When a basic or extended regular expression is being
matched, any given parenthetic subexpression of the pattern parameter might match several different substrings of the String parameter. Otherwise, it might not match any substring even though
the pattern as a whole did match.
The following rules are used to determine which substrings
to report in the PMatch parameter when regular expressions
are matched:
- If a subexpression in a regular expression participated
in the match several times, the offset of the last matching substring is
reported in the PMatch parameter.
- If a subexpression did not participate in a match,
the byte offset in the PMatch parameter is a value
of -1. A subexpression does not participate in a match if any of the following
are true:
- An * (asterisk) or \{\} (backslash, left
brace, backslash, right brace) appears immediately after the subexpression
in a basic regular expression.
- An * (asterisk), ? (question mark), or {
} (left and right braces) appears immediately after the subexpression in an
extended regular expression and the subexpression did not match (matched 0
times).
- A | (pipe) is used in an extended regular
expression to select either the subexpression that didn't match or another
subexpression, and the other subexpression matched.

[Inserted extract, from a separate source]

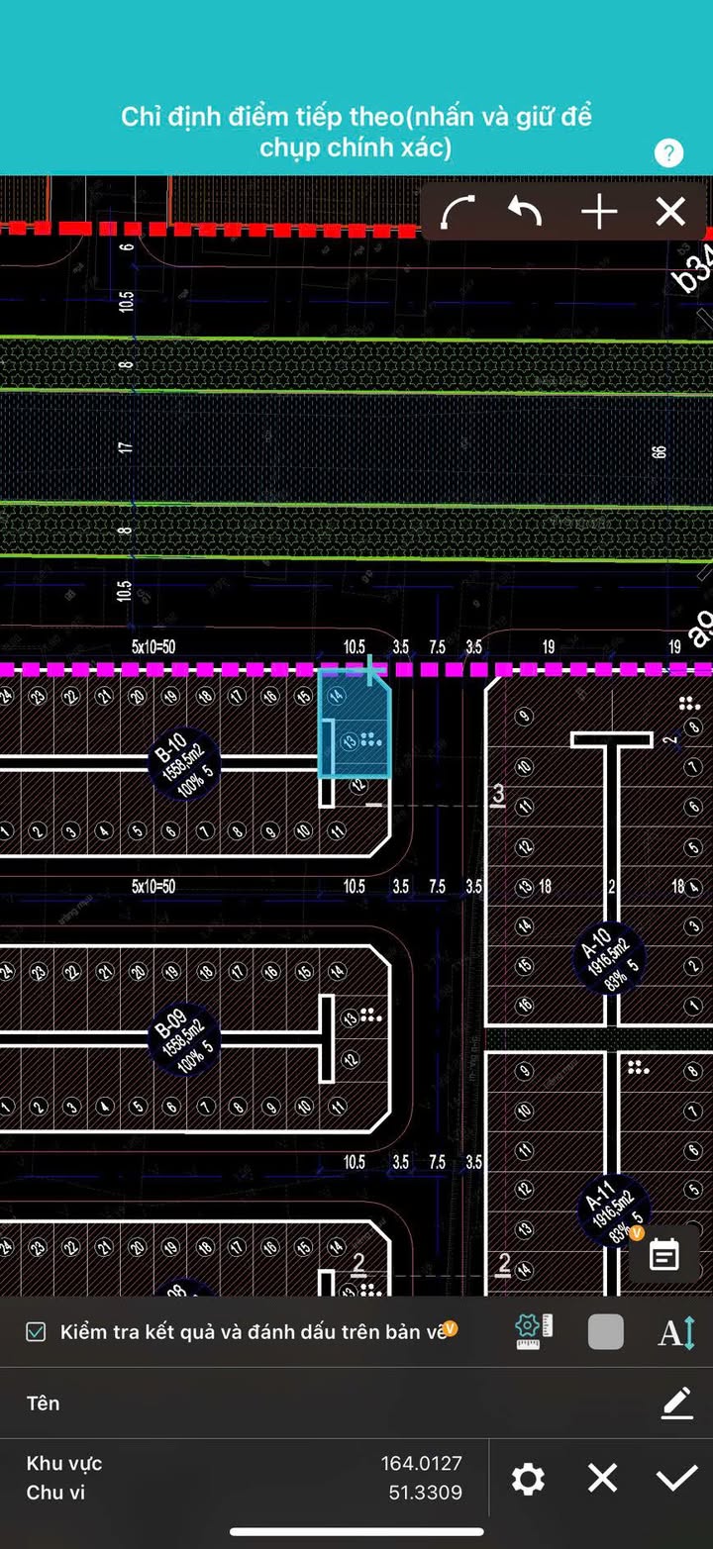
Task: Tap the plus icon to add point
Action: click(599, 212)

- If a subexpression is contained in a subexpression,
the data in the PMatch parameter refers to the last
such subexpression.
- If a subexpression is contained in a subexpression
and the byte offsets in the PMatch parameter have
a value of -1, the pointers in the PMatch parameter
also have a value of -1.
- If a subexpression matched a zero-length string,
the offsets in the PMatch parameter refer to the byte
immediately following the matching string.
If the REG_NOSUB flag was set
in the cflags parameter in the call to the regcomp subroutine, and the NMatch parameter
is not equal to 0 in the call to the regexec subroutine,
the content of the PMatch array is unspecified.

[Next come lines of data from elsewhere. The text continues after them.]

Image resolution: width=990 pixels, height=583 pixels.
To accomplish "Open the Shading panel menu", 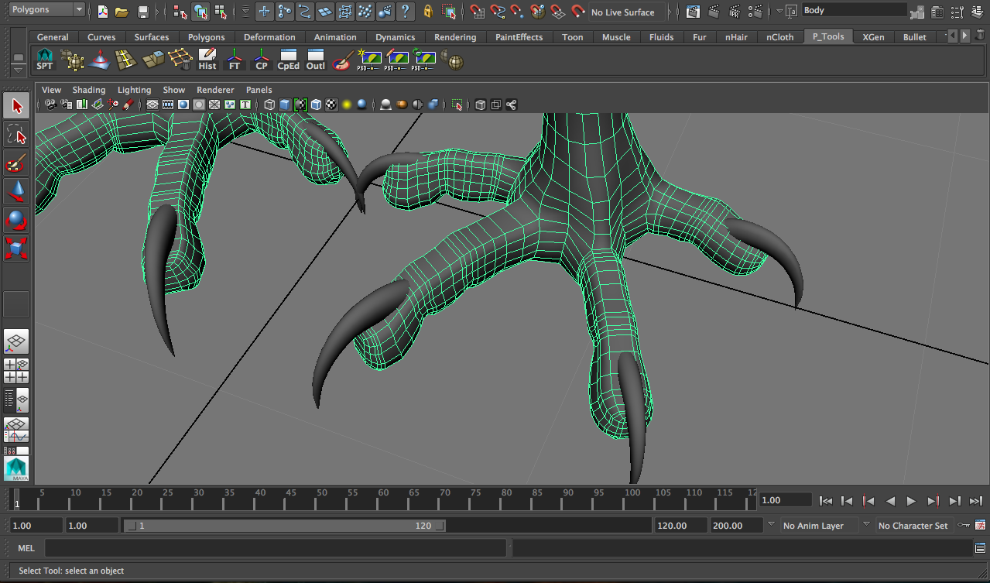I will click(88, 90).
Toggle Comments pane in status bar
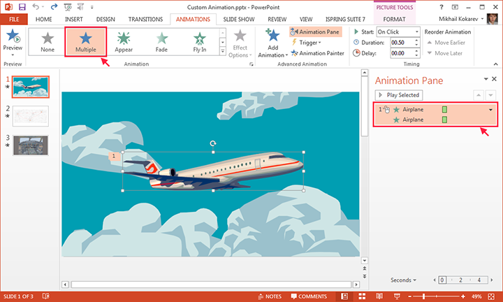The height and width of the screenshot is (302, 503). (x=309, y=296)
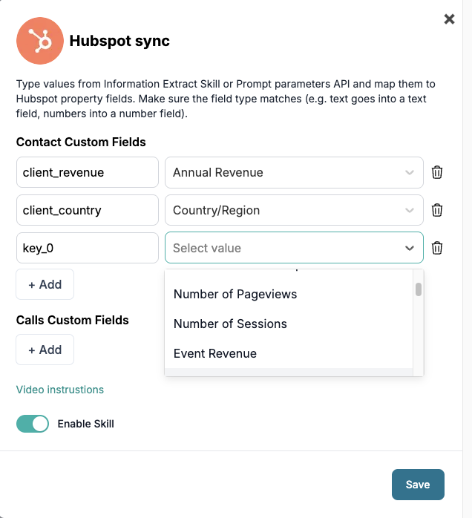The image size is (472, 518).
Task: Open the Annual Revenue dropdown
Action: click(294, 173)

If the REG_NEWLINE flag was
not set in the cflags parameter when the regcomp subroutine was called, then a new-line character in the pattern or String parameter is treated as an
ordinary character. If the REG_NEWLINE flag was set
when the regcomp subroutine was called, the new-line
character is treated as an ordinary character except as follows:
- A new-line character in the String parameter is not matched by a period outside of a bracket expression
or by any form of a nonmatching list. A nonmatching list expression begins
with a ^ (circumflex) and specifies a list that matches any character or collating
element and the expression in the list after the leading caret. For example,
the regular expression [^abc] matches any character
except a, b, or c. The circumflex has this special meaning only when
it is the first character in the list, immediately following the left bracket.
- A ^ (circumflex) in the pattern parameter, when used to specify expression anchoring, matches the zero-length
string immediately after a new-line character in the String parameter, regardless of the setting of the REG_NOTBOL flag.
- A $ (dollar sign) in the pattern parameter, when used to specify expression anchoring, matches the zero-length
string immediately before a new-line character in the String parameter, regardless of the setting of the REG_NOTEOL flag.
Parameters
Preg |
Contains the compiled basic or extended regular expression to compare
against the String parameter. |
String |
Contains the data to be matched. |
NMatch |
Contains the number of subexpressions to match. |
PMatch |
Contains the array of offsets into the String parameter that match the corresponding subexpression in the Preg parameter. |
EFlags |
Contains the bitwise inclusive OR of 0 or more of the flags controlling
the behavior of the regexec subroutine capable of customizing.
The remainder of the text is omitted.